Novarra does have a browser, but its main business is intercepting web mobile browsing sessions to collect demographic data, as well as optimising the content for the device being used. Simple tricks such as reducing the colour depth can make mobile browsing much faster, while the data gathered can be invaluable to the network operator, or anyone else interested in promoting the mobile web.
Vodafone has used Novarra in the UK for a few years now to gather user information, as well as adding its own navigation bar to downloaded pages. The launch was pretty rocky, with sites complaining that Novarra was mangling their content, but Vodafone responded to complaints and the service has been happily making life better for Vodafone surfers ever since with nary a complaint.
It's possible that Nokia plans to replace its existing browser, but far more likely that the company is interested in hosting its own optimisation service which could improve the browsing experience on every Nokia handset and create a direct connection from Nokia to its end customers.

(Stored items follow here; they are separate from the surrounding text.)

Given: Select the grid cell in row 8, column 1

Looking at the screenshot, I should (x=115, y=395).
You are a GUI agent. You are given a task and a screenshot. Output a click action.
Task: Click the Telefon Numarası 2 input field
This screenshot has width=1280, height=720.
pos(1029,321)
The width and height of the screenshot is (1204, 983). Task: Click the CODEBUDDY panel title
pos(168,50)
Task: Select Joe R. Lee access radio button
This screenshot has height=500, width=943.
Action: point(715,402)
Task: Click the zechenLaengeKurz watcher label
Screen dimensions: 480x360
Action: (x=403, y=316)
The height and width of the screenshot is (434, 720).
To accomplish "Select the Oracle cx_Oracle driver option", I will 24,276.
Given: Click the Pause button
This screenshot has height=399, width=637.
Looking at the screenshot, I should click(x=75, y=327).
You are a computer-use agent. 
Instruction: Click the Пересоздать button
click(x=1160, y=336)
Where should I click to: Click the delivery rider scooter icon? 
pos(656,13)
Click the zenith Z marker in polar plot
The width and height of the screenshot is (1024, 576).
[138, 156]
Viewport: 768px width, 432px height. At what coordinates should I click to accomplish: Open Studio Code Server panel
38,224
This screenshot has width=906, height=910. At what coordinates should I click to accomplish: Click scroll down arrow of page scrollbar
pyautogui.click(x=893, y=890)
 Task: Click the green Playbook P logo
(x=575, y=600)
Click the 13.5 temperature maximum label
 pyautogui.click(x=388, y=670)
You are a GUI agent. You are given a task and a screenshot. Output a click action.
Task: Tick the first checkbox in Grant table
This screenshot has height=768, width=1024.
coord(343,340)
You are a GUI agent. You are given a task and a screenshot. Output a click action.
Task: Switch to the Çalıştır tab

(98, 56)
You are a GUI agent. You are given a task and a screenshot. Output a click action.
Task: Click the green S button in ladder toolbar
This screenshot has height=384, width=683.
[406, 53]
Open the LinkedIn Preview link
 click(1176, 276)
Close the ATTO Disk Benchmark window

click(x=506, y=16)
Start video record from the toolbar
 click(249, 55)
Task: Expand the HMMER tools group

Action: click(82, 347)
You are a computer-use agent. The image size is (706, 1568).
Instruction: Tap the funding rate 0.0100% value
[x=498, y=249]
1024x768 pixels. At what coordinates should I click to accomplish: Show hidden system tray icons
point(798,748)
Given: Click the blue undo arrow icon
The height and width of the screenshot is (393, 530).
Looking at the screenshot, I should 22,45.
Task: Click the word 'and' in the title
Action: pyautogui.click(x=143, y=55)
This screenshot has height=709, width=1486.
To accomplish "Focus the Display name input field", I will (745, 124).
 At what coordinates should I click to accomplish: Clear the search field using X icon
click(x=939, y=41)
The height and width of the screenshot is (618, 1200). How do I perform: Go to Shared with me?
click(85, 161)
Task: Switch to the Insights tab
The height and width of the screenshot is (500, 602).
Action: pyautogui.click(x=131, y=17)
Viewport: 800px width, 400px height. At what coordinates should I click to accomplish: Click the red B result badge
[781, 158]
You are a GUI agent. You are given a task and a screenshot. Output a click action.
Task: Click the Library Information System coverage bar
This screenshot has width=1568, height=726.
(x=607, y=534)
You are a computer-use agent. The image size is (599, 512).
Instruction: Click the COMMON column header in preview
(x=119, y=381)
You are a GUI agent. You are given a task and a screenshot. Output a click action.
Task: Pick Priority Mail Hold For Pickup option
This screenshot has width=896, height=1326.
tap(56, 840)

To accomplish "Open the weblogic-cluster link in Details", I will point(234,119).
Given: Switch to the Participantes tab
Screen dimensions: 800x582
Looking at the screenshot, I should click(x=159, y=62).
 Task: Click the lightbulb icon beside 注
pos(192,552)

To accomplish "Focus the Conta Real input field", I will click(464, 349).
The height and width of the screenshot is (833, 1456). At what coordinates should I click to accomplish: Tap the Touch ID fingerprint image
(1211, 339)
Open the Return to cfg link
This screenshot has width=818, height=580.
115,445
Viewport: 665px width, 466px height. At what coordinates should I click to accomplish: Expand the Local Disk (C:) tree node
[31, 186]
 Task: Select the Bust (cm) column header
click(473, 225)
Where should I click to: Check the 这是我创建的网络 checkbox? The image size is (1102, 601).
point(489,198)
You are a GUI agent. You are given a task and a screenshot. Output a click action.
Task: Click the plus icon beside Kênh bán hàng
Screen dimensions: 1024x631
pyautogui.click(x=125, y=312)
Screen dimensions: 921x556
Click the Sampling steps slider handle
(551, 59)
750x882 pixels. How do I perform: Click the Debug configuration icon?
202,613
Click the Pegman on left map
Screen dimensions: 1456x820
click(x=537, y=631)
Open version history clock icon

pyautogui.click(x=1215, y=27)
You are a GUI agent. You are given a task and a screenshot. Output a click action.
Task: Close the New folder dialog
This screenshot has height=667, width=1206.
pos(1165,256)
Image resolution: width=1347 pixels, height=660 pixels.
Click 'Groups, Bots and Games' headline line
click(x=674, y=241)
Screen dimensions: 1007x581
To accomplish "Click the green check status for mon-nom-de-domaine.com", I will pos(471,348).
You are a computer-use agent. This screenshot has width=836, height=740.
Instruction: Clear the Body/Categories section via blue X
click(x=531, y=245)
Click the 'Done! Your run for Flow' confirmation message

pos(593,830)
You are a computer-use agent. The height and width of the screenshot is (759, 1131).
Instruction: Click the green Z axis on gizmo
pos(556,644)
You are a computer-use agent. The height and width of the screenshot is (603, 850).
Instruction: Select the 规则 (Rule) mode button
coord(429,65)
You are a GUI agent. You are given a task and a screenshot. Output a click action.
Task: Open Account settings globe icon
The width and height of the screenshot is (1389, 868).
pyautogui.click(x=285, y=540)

It's worth noting that Novarra-competitor Drutt was bought by Ericsson, not Sony Ericsson. Drutt was seen as something that network operators would buy and deploy in the way that Vodafone has deployed Novarra. That would make Novarra a natural acquisition for Nokia Siemens (the network infrastructure vendor) rather than Nokia (the handset manufacturer and wannabe service provider), but it's Nokia which will be offering enhanced mobile browsing.
Yahoo is already doing just this. Click on the results from Yahoo's OneSearch and the returned page comes optimised for your mobile handset - a service provided by Novarra.
One can easily imagine Nokia offering an enhanced browsing experience, tweaked for its own handsets but probably available to all. This is in exchange for a little automatically gathered demographic information and the opportunity to insert the occasional advert at a later stage, of course. Even the iPhone might benefit from a little content optimisation, and Nokia would be pleased to provide it.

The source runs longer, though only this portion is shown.